Nanbeige4.1-3B: A Small General Model for Reasoning and Agentic Tasks
Nanbeige4.1-3B is an enhanced 3 billion parameter model, developed by Chen Yang et al., that significantly improves upon its predecessor, Nanbeige4-3B-Thinking-2511, through supervised fine-tuning (SFT) and reinforcement learning (RL). This model demonstrates that compact architectures can achieve high performance across multiple critical areas.
Key Capabilities and Differentiators
- Strong Reasoning: Nanbeige4.1-3B is adept at solving complex, multi-step problems, consistently producing correct answers on challenging benchmarks like LiveCodeBench-Pro, IMO-Answer-Bench, and AIME 2026 I. It significantly outperforms same-scale models and even larger models like Qwen3-30B-A3B and Qwen3-32B in various code, math, and science reasoning tasks.

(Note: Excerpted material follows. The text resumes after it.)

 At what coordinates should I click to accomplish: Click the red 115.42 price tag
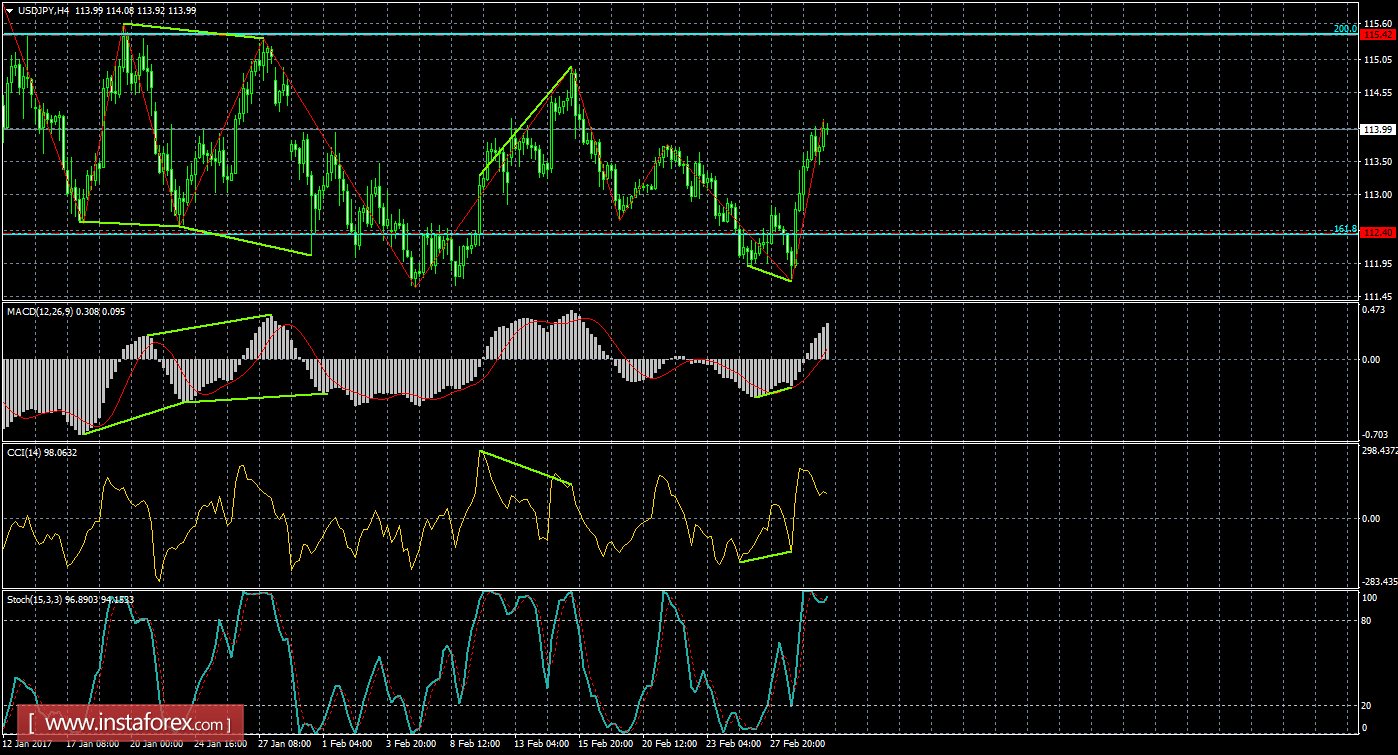[x=1379, y=34]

- Robust Preference Alignment: The model exhibits solid alignment performance, surpassing not only same-scale competitors (e.g., Qwen3-4B-2507) but also substantially larger models (e.g., Qwen3-30B-A3B) on benchmarks such as Arena-Hard-v2 and Multi-Challenge.

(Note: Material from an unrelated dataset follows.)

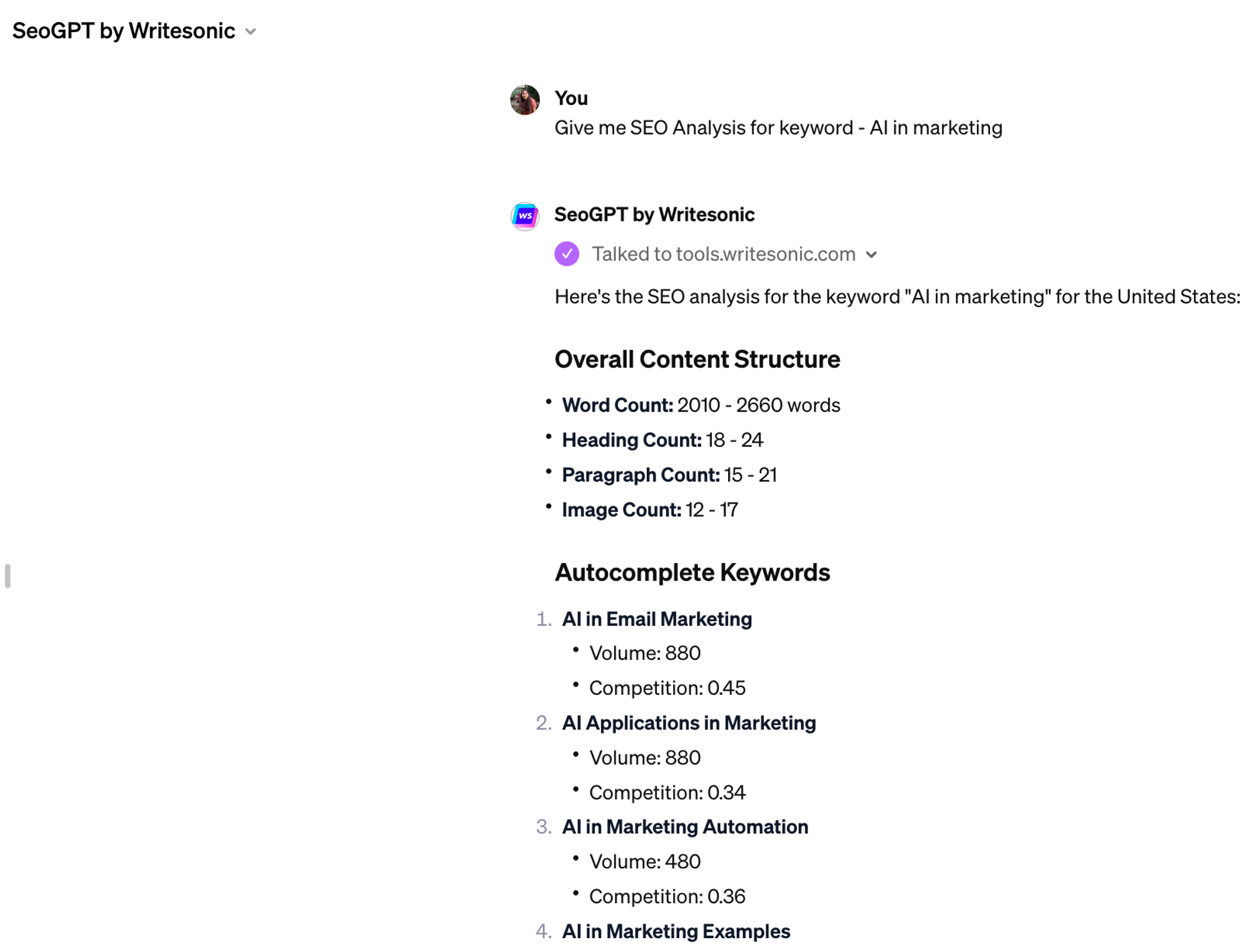
Task: Click the Image Count bullet line
Action: click(x=649, y=510)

- Advanced Agentic Capability: Uniquely for a small general model, Nanbeige4.1-3B natively supports deep-search tasks and can reliably sustain complex problem-solving involving over 500 rounds of tool invocations. This capability fills a notable gap, as most small models are typically optimized for either general reasoning or agentic scenarios, but rarely both.
Performance Highlights
Nanbeige4.1-3B shows superior performance across general reasoning and deep-search benchmarks. For instance, it achieves 76.9 on Live-Code-Bench-V6 (compared to 66.0 for Qwen3-30B-A3B-2507) and 87.40 on AIME 2026 I (compared to 87.30 for Qwen3-30B-A3B). In deep-search tasks, it scores 75 on xBench-DeepSearch-2505, significantly outperforming other small foundation models like Qwen3-4B-2507 (34) and even competing with specialized small agents.
Limitations
While safety is emphasized during training, the probabilistic nature and size of the model mean it may occasionally generate unexpected or harmful content. Users are advised to exercise caution and not propagate such outputs.